In all, a 56% majority of economists – 114 of 202 who responded to a question about inflation in the global poll covering nearly 50 top economies taken July 8 to 25 – said it would probably be higher than they forecast for the remainder of the year than lower. So too with rates.
The global economy was forecast to grow 3.1% this year and next, an upgrade from the 2.9% and 3.0% forecast in an April poll and roughly in line with the International Monetary Fund’s latest prediction.
But even with that upgrade, many central banks are expected to cut rates at least twice by year-end.
“I think the big story here is that growth globally has managed to keep grinding ahead … the global economy has managed to hang in there in the face of a lot of stresses and strains and of course the major tightening cycle of the past two years,” said Douglas Porter, the chief economist at BMO Capital Markets.
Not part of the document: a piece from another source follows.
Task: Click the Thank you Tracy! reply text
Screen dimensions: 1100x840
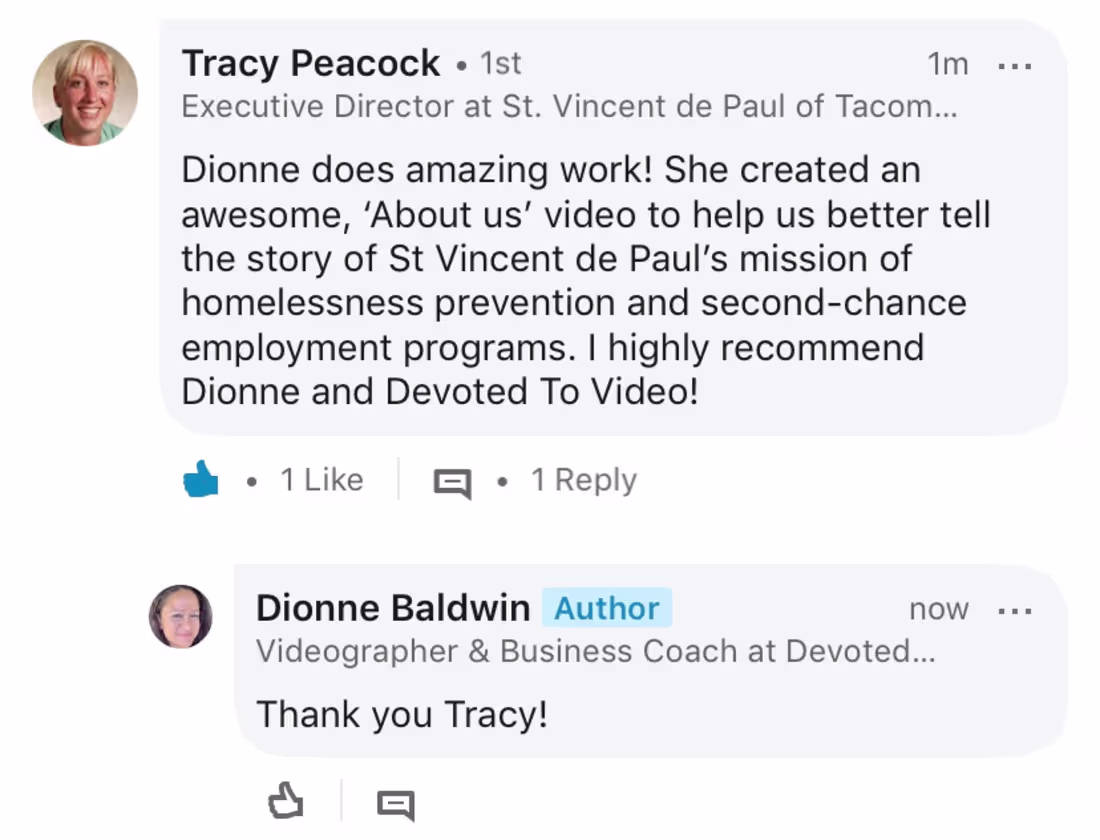Action: [x=402, y=715]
“It’s still growing a little faster than 3% despite a wide variety of challenges … Our call is for growth to hang in there in the neighbourhood of 3% through the second half.”
That optimism stands in contrast to worries earlier this year whether the US economy would be able to absorb such an aggressive season of monetary tightening without a downturn, even though concerns about the No 2 economy, China, remain.
Growth rates for 24 of the 48 top economies surveyed were upgraded from three months ago, with 13 of those from developed economies, where there had been concerns about flagging demand, and the remaining 11 in emerging ones.
Eighteen economies saw a downgrade and six were left unchanged.
Among major central banks, economists expect the Federal Reserve and the Bank of England to cut rates twice this year, and the European Central Bank three, the survey showed.
Forecasters have held to a more consistent view than financial traders and investors. Aggressive market pricing for rate cuts at the start of the year retreated from six Fed cuts, down to one or two recently, and is back to three.
With growth holding up for now, inflation will mostly dictate how low interest rates can go and when. Even now most central banks – 19 of 27 with an inflation target – were not expected to meet it by end-2024.
“Risks are building … in global core goods prices, where shipping costs are nearing 2021/22 highs,” said James Rossiter, the head of global macro strategy at TD Securities
“We don’t expect as big a boost to inflation this time around … But the threat of higher core goods inflation could reduce the offset to sticky services inflation and slow rate cuts.”
Asked which component of core inflation would be the most sticky for the remainder of 2024, most – 56 of 104 who responded to the question – said services, followed by 30 choosing shelter and rents. The remaining 18 cited others.
A 60% majority, 131 of 220, said interest rates by the end of the year would probably be higher than they forecast instead of lower.